AKB48の楽曲は、派手なテクニックや難解さよりも、親しみやすさを大切にしている。「ヘビーローテーション」や「フライングゲット」は、一度聴けば口ずさめるメロディを持ち、「恋するフォーチュンクッキー」は、聴くだけで体が動き出すような軽やかさがある。音楽を通して「参加する」こと自体が価値になっていた。この感覚は、後のSNS時代の音楽の広がり方を、先取りしていたと言えるだろう。

AKB48を語るうえで欠かせないのが、センター制度や選抜総選挙だ。賛否は常にあったと思うが、この仕組みは音楽に強い物語性を与えた。「誰がどんな思いでこの場所に立っているのか」という背景が重なって見える。応援すること、投票すること、CDを手に取ることが、音楽体験の一部だったのだと思う。

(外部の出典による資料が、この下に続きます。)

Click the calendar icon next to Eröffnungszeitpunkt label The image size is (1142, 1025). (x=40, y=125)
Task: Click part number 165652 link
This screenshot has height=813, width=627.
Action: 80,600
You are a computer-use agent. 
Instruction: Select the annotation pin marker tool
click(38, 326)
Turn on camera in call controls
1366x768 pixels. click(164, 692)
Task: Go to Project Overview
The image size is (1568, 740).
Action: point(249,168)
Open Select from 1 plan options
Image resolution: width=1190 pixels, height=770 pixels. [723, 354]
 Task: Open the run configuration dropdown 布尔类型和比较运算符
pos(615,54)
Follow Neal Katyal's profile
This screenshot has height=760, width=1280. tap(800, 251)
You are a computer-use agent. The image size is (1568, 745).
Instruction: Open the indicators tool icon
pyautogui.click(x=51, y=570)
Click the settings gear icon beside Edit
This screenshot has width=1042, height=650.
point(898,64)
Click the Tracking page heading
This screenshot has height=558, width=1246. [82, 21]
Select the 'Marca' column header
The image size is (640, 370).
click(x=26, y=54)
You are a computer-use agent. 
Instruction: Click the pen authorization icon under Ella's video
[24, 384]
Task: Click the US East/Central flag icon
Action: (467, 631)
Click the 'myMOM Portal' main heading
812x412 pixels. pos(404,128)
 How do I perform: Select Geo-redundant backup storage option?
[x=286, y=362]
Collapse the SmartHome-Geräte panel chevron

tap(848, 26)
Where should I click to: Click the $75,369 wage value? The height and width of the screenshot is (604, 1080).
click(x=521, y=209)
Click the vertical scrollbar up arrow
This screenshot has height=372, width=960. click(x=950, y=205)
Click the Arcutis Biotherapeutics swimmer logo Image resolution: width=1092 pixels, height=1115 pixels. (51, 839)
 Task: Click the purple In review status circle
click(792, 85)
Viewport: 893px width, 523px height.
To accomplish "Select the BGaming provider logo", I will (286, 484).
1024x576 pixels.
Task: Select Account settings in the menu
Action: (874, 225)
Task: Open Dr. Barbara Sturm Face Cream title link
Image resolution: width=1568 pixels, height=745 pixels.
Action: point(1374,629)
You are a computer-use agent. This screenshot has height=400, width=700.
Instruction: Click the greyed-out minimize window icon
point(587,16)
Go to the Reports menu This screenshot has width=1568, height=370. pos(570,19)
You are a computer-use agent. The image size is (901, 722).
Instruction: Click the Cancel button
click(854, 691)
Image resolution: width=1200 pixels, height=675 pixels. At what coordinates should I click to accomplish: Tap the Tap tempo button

もちろん、AKB48は常に称賛されてきたわけではない。商業性の強さ、時代とのズレ。20年という時間の中で、さまざまな声があったと思う。それでもAKB48が残した影響は大きい。それでもなおグループが続いてきたのは、音楽を「人と人をつなぐ場」として機能させ続けてきたからだと思う。体験や関係性を生み出すメディアであることを、彼女たちは実践的に示してきた。商業性の強さ、時代とのズレ。20年という時間の中で、さまざまな声があったと思う。
今、音楽はサブスクで簡単に聴ける時代になった。曲は次々に流れ、ヒットの寿命も短い。そんな時代だからこそ、AKB48の20年は際立って見える。彼女たちは、音楽を「長く関わり続けるもの」として成立させてきた。成長や卒業、入れ替わりを含めた時間そのものが、音楽と結びついていたのだ。
AKB48の20周年は、過去を懐かしむためだけの節目ではない。音楽は、誰かと共有され、関係を生み、物語を持つことで強くなる。そのことを、これほど分かりやすく示した存在は多くない。AKB48が私たちに残したのは、ヒット曲の数ではなく、「音楽は人の中で生き続ける」という感覚そのものだったのかもしれない。